The VP workflow also requires the length of the Historical Reference Period in years:

historical_period_years: 10

The runner uses deforestation_hrp.tif to calculate the average annual historical deforestation rate:

BAU = total HRP deforestation area (ha) / historical_period_years

It then generates four VP scenarios automatically:

Scenario Formula
bau historical annual rate
low BAU - 10%
medium BAU + 10%
high BAU + 20%

The scenario values are written to <output_prefix>_expected_deforestation_scenarios.csv.

You can still override the values manually with:

expected_deforestation_scenarios:
  bau: 10000
  low: 9000
  medium: 11000
  high: 12000

If your source data use different filenames, either rename them to the exact names above or override them in the YAML:

inputs:
  admin_divisions: my_municipalities.tif
  jurisdiction_mask: my_jurisdiction_mask.tif

With the default filenames, the minimum YAML is:

working_directory: C:/path/to/your/udef_project
output_prefix: acre
historical_period_years: 10

Copy the example configuration:

copy examples\auto_config.yml my_project.yml
notepad my_project.yml

Fill in working_directory, output_prefix, and historical_period_years.

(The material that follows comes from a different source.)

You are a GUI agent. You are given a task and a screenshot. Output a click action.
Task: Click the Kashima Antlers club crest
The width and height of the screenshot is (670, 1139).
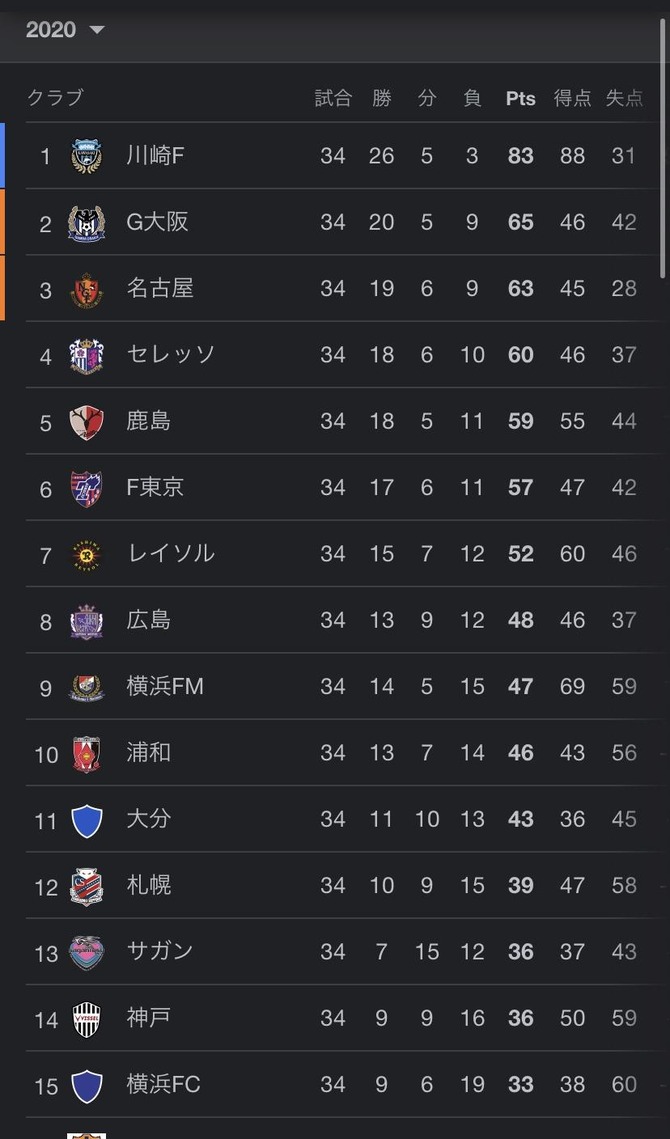[86, 422]
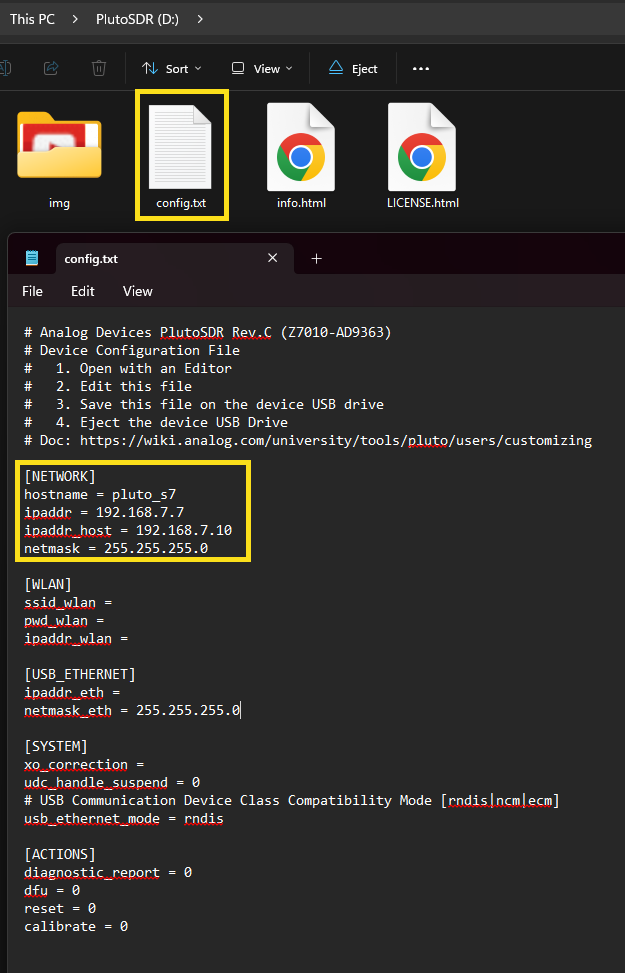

Only list raster inputs if you need to override the default filenames. Paths can be absolute or relative to working_directory.

If stages is omitted, the default automatic workflow runs:

  1. nrt
  2. vulnerability_distance for HRP
  3. fit
  4. vulnerability_distance for VP
  5. cnf
  6. vp

Run a validation pass first:

python udef_auto.py my_project.yml --dry-run

Run the full automated workflow:

python udef_auto.py my_project.yml --summary my_project_summary.json

Supported automation stages:

  • nrt
  • vulnerability_distance
  • vulnerability_alternative
  • empirical_vulnerability_comparison
  • fit
  • cnf
  • vp
  • model_evaluation

The runner uses the same processing classes as the GUI: VulnerabilityMap, AllocationTool, and ModelEvaluation.

When stages are run in sequence, the runner can reuse generated values. For example, vulnerability_distance can use the NRT calculated by a previous nrt stage, and cnf / vp can use the relative-frequency CSV generated by a previous fit stage.

Multiple Empirical Vulnerability Maps

Users can provide more than one empirical vulnerability map for comparison. Put the maps in working_directory using this filename pattern:

empirical_vulnerability_<model>.tif

Examples:

empirical_vulnerability_mlp.tif
empirical_vulnerability_rf.tif
empirical_vulnerability_logit.tif

The filename is used to identify the mathematical model in outputs and comparison tables. For example:

  • empirical_vulnerability_mlp.tif becomes model mlp
  • empirical_vulnerability_rf.tif becomes model rf
  • empirical_vulnerability_logit.tif becomes model logit

Do not use generic names such as empirical_vulnerability_0_1.tif or empirical_vulnerability_model.tif, because they do not identify the model.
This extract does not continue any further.